Baxter, Arthus und Avanti begutachten das Weihnachtbäumchen.

Und dann kam der für mich schwerste Teil des ganzen Tages, denn ich sollte mich unbedingt neben den Tannenbaum setzen und ganz ruhig sitzen bleiben, bis Frauchen mit dem komischen Apparat "geblitzt" hat. Und das, wo ich doch soo neugierig war, was heute noch alles passieren würde... Echte Selbstüberwindung hat mich dieses "Siiitz!" und "Bleib!" gekostet!

Schaut mal, was ich schönes gefunden habe!

Aber dann waren meine Menschen richtig zufrieden mit mir. Sie zündeten die Kerzen an, die ich schon seit vier Wochen so gerne ansehe, machten Musik und setzten sich gemütlich aufs Sofa.

Und ich legte mich ganz in die Nähe des alten Baxter, den achte ich nämlich sehr, weil er so lebenserfahren und klug ist. Und so stört es mich auch nicht, wenn er manchmal mürrisch auf meine Annäherungsversuche reagiert. Heute war er aber sehr großmütig und hat mir dann auch erklärt, was es mit dem Weihnachtsbaum und dem Weihnachtsfest so auf sich hat. Als Baxter dann erzählte, dass die Menschen unter den Weihnachtsbaum oft Geschenke legen, da wurde die Sache für mich ganz interessant!

Ich ging also noch einmal zu dem Bäumchen und schnüffelte die Umgebung ab. Und da fand ich es!!!! Tatsächlich hatte hinter dem Baum jemand ein Geschenk für mich versteckt. Voller Begeisterung sprang ich damit dann durch die Stube! Zu meinem Erstaunen schimpfte Frauchen Annette aber mit mir und wollte mir mein Geschenk wieder wegnehmen.

Baxter (vorne) erklärt mir oft, wie das Leben so ist!

Da habe ich ganz traurig geschaut... Und sie fing an zu lachen und sagte:

"Ach Arthus, wenn alle Leute so bescheidene Wünsche hätten!
Aber wen außer dir kann man schon mit einem neuen grauen
Wischlappen unter dem Weihnachtsbaum glücklich machen?!"

Und so durfte ich mein Geschenk dann doch noch behalten.
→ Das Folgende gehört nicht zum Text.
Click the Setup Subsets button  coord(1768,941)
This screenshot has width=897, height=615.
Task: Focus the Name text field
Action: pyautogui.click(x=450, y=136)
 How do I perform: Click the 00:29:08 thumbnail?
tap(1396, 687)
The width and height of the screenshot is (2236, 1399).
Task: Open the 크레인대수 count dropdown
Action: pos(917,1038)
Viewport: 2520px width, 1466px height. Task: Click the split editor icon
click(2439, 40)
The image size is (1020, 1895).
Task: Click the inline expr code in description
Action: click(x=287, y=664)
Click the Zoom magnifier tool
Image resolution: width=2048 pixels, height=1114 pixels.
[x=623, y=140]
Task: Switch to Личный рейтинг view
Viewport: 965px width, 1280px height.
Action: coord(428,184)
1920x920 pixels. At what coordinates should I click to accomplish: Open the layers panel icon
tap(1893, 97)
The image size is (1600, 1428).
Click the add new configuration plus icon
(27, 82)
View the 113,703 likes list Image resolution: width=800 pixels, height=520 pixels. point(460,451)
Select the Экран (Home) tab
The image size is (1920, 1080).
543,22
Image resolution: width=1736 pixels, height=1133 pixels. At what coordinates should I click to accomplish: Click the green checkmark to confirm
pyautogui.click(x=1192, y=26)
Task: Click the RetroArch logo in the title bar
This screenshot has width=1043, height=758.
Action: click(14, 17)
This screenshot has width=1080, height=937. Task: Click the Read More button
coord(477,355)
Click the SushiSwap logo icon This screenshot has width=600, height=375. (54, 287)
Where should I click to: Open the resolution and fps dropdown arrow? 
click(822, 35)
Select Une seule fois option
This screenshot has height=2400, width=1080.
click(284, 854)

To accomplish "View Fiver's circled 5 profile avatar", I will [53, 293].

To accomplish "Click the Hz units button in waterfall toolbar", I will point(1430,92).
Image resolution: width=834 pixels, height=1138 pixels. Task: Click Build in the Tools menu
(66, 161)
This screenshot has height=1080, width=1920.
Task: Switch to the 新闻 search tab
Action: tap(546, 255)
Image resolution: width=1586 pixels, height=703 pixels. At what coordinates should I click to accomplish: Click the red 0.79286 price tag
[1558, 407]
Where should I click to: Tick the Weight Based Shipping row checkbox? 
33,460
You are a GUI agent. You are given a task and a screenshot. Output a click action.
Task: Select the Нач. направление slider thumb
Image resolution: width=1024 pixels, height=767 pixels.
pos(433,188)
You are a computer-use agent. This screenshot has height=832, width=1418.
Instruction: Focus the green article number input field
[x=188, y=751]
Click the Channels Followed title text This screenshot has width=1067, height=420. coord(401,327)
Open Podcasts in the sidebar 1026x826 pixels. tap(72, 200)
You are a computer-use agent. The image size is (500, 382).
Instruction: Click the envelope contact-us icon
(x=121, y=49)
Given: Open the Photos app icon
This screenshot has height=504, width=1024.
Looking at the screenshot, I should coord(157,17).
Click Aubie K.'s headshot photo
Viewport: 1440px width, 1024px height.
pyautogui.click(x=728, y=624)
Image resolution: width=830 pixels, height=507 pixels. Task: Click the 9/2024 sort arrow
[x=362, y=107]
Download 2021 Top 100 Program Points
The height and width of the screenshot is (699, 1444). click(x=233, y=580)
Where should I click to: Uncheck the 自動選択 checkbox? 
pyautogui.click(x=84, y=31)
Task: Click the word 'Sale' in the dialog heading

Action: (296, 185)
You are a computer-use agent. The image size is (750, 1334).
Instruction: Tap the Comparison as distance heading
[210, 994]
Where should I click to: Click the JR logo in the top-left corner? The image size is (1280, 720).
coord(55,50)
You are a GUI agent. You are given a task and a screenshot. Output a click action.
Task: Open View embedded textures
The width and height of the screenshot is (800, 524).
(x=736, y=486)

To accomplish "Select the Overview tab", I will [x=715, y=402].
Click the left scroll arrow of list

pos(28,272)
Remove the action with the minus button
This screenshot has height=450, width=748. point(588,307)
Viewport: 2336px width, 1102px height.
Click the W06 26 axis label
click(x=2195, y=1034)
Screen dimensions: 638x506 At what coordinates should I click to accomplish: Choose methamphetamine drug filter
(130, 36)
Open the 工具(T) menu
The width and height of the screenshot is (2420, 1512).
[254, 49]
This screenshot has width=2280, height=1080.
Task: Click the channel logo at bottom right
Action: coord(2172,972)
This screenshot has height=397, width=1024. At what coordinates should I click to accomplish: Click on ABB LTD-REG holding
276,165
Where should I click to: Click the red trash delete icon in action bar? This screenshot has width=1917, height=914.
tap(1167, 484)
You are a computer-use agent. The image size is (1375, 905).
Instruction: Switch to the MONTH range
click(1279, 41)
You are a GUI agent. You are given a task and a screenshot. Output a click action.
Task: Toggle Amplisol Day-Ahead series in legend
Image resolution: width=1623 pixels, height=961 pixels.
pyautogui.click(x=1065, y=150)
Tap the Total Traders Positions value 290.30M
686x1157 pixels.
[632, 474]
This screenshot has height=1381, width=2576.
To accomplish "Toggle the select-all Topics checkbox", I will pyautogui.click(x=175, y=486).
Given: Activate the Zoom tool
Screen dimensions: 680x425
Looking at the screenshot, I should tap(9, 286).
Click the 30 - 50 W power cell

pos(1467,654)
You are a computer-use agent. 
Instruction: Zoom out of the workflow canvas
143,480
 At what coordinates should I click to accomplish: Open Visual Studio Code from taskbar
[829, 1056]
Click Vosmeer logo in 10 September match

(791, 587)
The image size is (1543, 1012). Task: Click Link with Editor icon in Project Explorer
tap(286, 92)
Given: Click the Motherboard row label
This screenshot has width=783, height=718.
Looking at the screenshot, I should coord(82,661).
Und abends gab es dann für jeden noch eine leckere Wurst ins Fresschen! Eine Weisswurst ist das, weil Frauchen Irene nämlich aus Schlesien stammt gehört Weisswurst am Heiligen Abend zur Familientradition. Das war fein! Und wir sind alle ganz glücklich und zufrieden schlafen gegangen.

Also meinetwegen könnte immer Weihnachten sein!

Ich hoffe, ihr hattet auch alle so einen schönen Tag!